Tonight and tomorrow (in the northern hemisphere*) are the traditional dates for many of the major spring/summer festivals in modern Paganism. Beltane, Bealtaine, May Day,Floralia, Protomayia, and Walpurgis Night, to name just a few. This fire festival heralds the coming of summer and is a high holiday, a liminal time when the barriers between our world and the otherworld were thin. In many traditions and cultures it is a time of divine union and fertility.
Here are some quotes for the holiday.
“Beltane is a rural pre-Christian prehistoric tradition which saw communities come together after long winters of isolation,” [anthropologist Pauline Bambry] says. “It marked their connection not just to nature but to each other. That need to belong to something or someone hasn’t changed. We can be just as isolated living in the city or in a town as the ancient Britons were in their round houses.” – Victoria Lambert, The Telegraph
“The May Queen represents everything to me. She is the symbol of life, Mother Earth, goddess, maiden, fertility, and potential. Even now that I am the May Queen I talk about her as something removed from me. I just have to trust that the moment I walk on the hill, I am her. I wouldn’t say it’s an out-of-body experience but I won’t remember a large proportion of the night.” – Erin Chadwick, May Queen, The Scotsman
“Beltane is the start of summer in my half of the planet, and may it be a full, rich, fecund summer. May babies be strong and crops be abundant and happy couplings begin and ripen. May maypoles be wrapped with joyous wishes and may the dancers find what they desire. May what needs to begin, begin and grow stronger. May what needs to end, slip away with dignity. May the bonfires be bright, and life go on with all its vigor.” – Phaedra Bonewits, “Beltane Meditation.”

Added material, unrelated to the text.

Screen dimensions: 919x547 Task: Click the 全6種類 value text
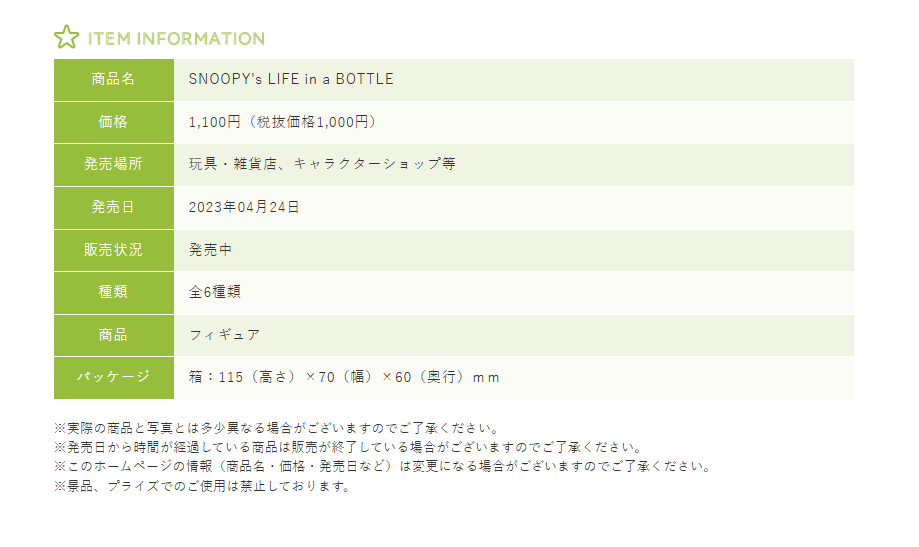[214, 292]
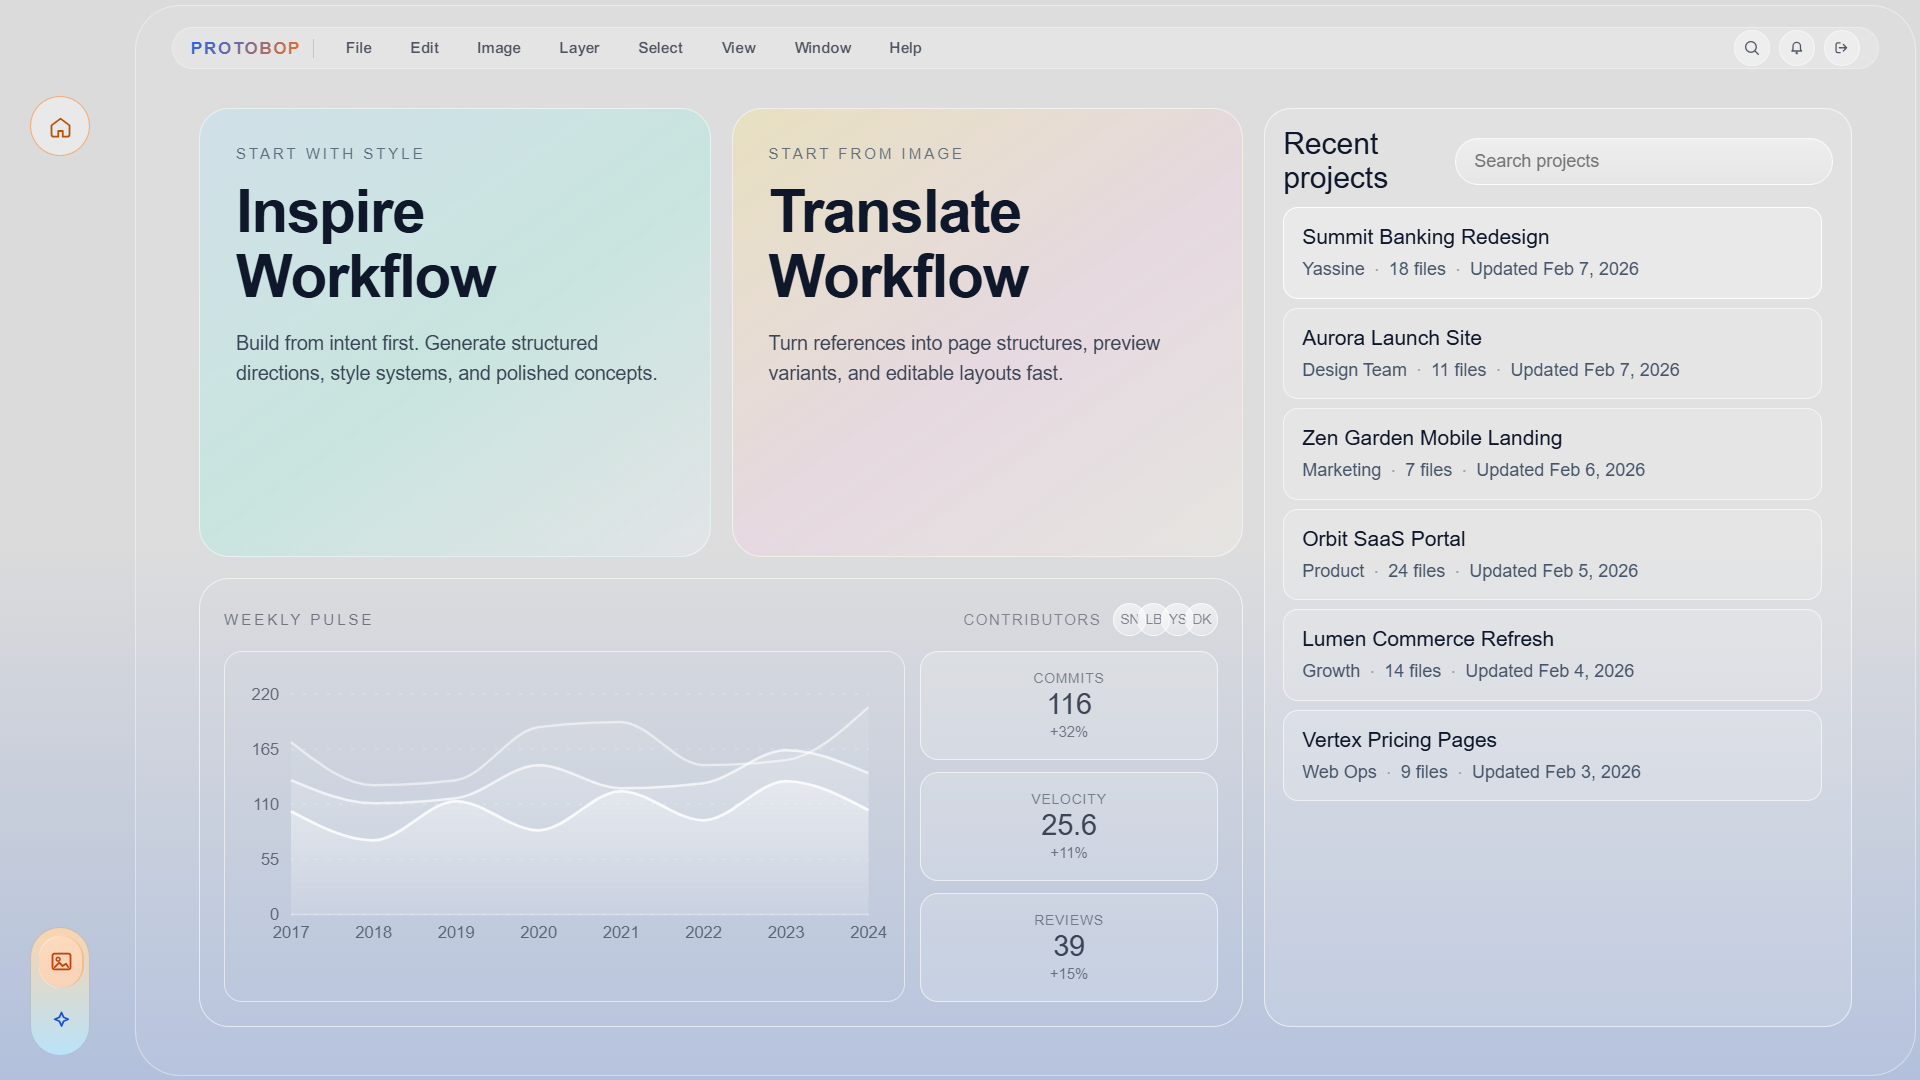Open the Window menu
The image size is (1920, 1080).
click(822, 48)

“…while Samhain began one kind of yearly cycle, Bealtaine began another, and both could be construed as a kind of “New Year”. In ancient Ireland the High King inaugurated the year on Samhain for his household (and, symbolically, for all the people of Ireland) with the famous ritual of Tara, but in nearby Uisneach, the sacred centre held by the druids in complementary opposition to Tara, it was on Bealtaine that the main ritual cycle was begun. In both cases sacred fires were extinguished and re-lit, though this happened at sunset on Samhain and at dawn on Bealtaine. Bealtaine was a time of opening and expansion, Samhain a time of gathering-in and shutting, and for herd-owners like the Celts this was expressed with particular vividness by the release of cattle into upland pastures on Bealtaine and their return to the safety of the byres on Samhain.” – Alexei Kondratiev, Samhain: Season of Death and Renewal
“Bealltainn, as it is known in Gaelic, is a Celtic ritual that marked the transition from spring to summer and was once celebrated widely across Scotland, Ireland and the Isle of Man. Linked closely to the agricultural calendar, traditional celebrations included driving herds of cattle between two fires, an action believed to protect and purify them, whilst ashes from the fires might be sprinkled over the soil to increase the earth’s fertility.” – Julia Rampen, The Scotsman
“In the words of Witchcraft writers Janet and Stewart Farrar, the Beltane celebration was principally a time of “unashamed human sexuality and fertility”. Such associations include the obvious phallic symbolism of the Maypole and riding the hobbyhorse. Even a seemingly innocent children’s nursery rhyme “Ride a cock horse to Banburry Cross …” retains such memories. And the next line, “to see a fine Lady on a white horse”, is a reference to the annual ride of Lady Godiva through Coventry. Every year for nearly three centuries, a skyclad village maiden (elected “Queen of the May”) enacted this Pagan rite, until the Puritans put an end to the custom.” – Mike Nichols, The Witches’ Sabbats
May you all be especially blessed this evening and tomorrow.
*A very happy Samhain to those of you living in the Southern hemisphere!